Just looking at this old picture again so you can have a sort of idea of what we’re thinking about

She’s looking for a minimum degree cover and finds an upper bound for it in terms of length of the curve.  Let’s write that as a function, and say $f_{\rho}(L)$ gives you the minimum degree of a cover in which curves of length embed (using the hyperbolic structure $\rho$).   What about a lower bound?

Here’s where a theorem (C in that paper) by another friend of mine, Neha Gupta, and her advisor come in:

Theorem (Gupta, Kapovitch): If $\Sigma$ is a connected surface of genus at least 2, there exists a $c=c(\rho, \Sigma)>0$ such that for every $L\geq sys(\Sigma), f_{\rho}(L)\geq c(\log(L))^{1/3}$.

So they came up with a lower bound, which uses a constant that depends on both the surface and the structure.  But it looks like it only works on curves that are long enough (longer than the systole length, which we’ve seen before in Fanoni and Parlier’s research: the length of the shortest closed geodesic on the surface).  Aha!  If you’re a closed geodesic, you’d better be longer than or equal to the shortest closed geodesic.  So there isn’t really a restriction in this theorem.  Also, that paper is almost exactly 1 year old (put up on arxiv on 11/20/2014).

Now we have $c_{\rho,\Sigma}(\log(L))^{1/3}\leq f_{\rho}(L) \leq C_{\rho}L$.

This is where it gets exciting.  We know from Scott in 1978 that this all can be done, and then Patel kickstarts the conversation in 2012 about quantification, and then two years later Gupta and Kapovich do the other bound, and boom! in January 2015, just three months after Gupta-Kapovich is uploaded to the internet, my buddy Jonah Gaster  improves their bound to get $\frac{1}{c}L\leq f_{\rho}(L)$, where his constant doesn’t even depend on $\rho$.  He does this in a very short paper, where he uses specific curves that are super hard to lift and says hey, you need at least this much space for them to not run into each other in the cover.

Here’s a schematic of the curves that are hard to lift (which another mathematician used to prove another thing [this whole post should show you that the mathematical community is tight]):

This curve in the surface goes around one part of the surface 4 times, and then heads over to a different part and circles that.

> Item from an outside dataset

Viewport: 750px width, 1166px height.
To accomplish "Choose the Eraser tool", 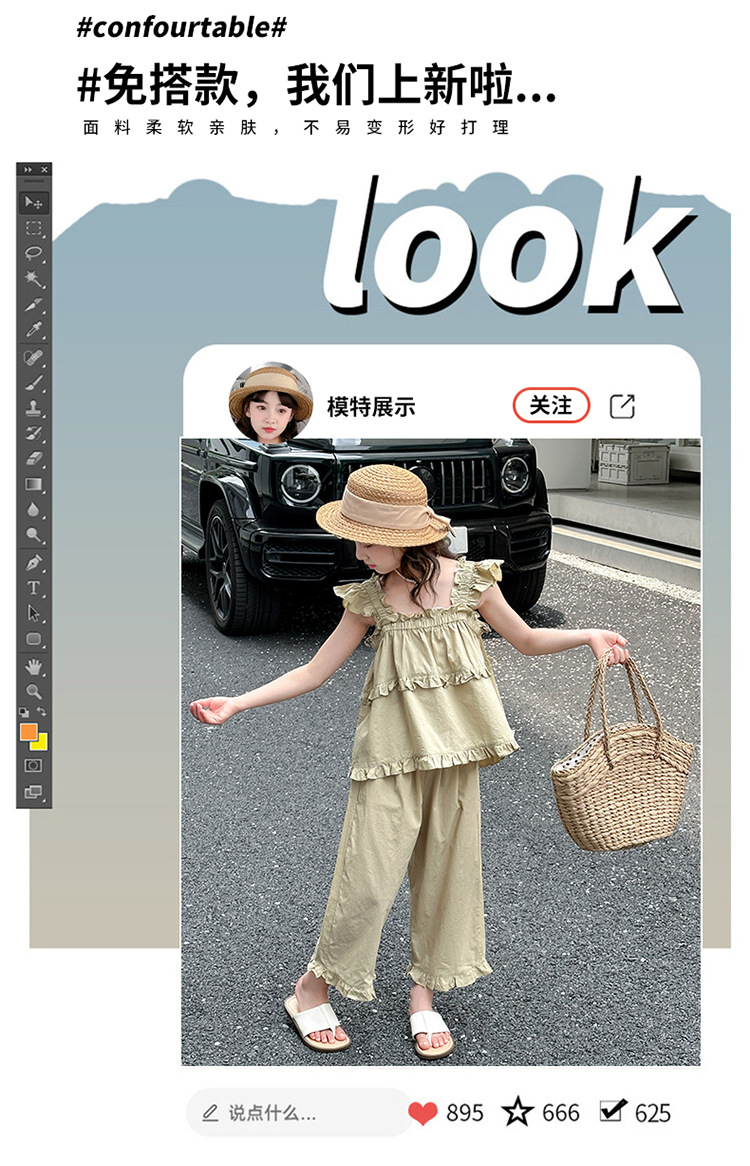I will click(x=34, y=459).
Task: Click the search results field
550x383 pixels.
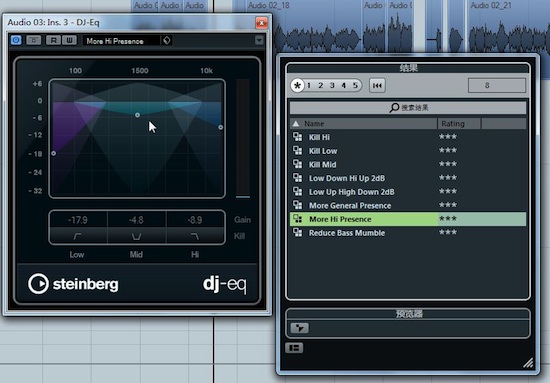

This schematic is a flattened pair of pants, which we’ve seen before (so the surface keeps going, attached to this thing at three different boundary components).  I did not make this picture it is clearly from Jonah’s paper, page 4.

So that’s the story… for now!  From Liverpool (Peter Scott) to Rutgers in New Jersey (Priyam) to Urbana/Champaign in Illinois (Gupta and Kapovitch) to Boston (Jonah), with some quick nods to a ton of other places (see all of their references in their papers).  And the story keeps going.  For instance, if you have a lower bound in terms of length of a curve, you automatically get a lower bound in terms of the number of times it intersects itself ($K\sqrt{i(g,g)}\leq \ell(g)$, same mathematician who came up with the curves).  So an open question is: can you get an upper bound in terms of self-intersection number, not length?